Club Vita and Segal have partnered to offer the former’s longevity service to plan sponsors.
The relationship will bring Club Vita’s longevity risk reporting to Segal, whose clients include multiemployer trust funds, public sector plan sponsors and corporate and not-for-profit employers. Segal actuaries will have access to Club Vita’s proprietary longevity analytics to assist with assumption setting. Segal clients in the United States will also have the opportunity to engage Club Vita’s approaches to measuring and managing plan longevity risk, including annual reporting.
The goal for both firms is to enable a plan sponsor or its trustees to become better informed about their pension or retiree health plan, while equipping advisers with tools to more effectively counsel on strategy and tactics.
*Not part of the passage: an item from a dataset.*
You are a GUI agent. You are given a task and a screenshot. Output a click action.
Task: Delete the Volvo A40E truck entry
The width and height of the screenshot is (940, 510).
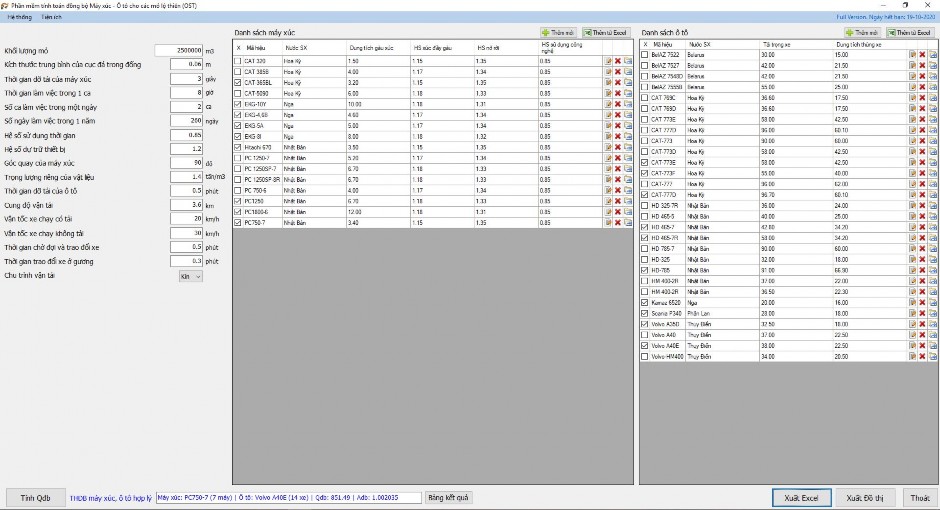[922, 345]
“This collaboration will also assist with developing a large pool of predictive data, enhance decision-making and aid in improving the security of benefit promises,” says Eli Greenblum, senior vice president and chief actuary of Segal. “This relationship will take us a step further in our mission to deliver solutions that improve lives.”
“Through our collaboration with Segal, we will gain broader coverage across the defined benefit [DB] pension market at a crucial time: The importance of demographic modeling has never been higher and the appreciation of the benefits of risk protection has never been greater,” says Dan Reddy, Club Vita’s U.S. CEO. “Providing clients with the ability to make better decisions will have a direct impact on a plan’s beneficiaries not just today, but for years to come.”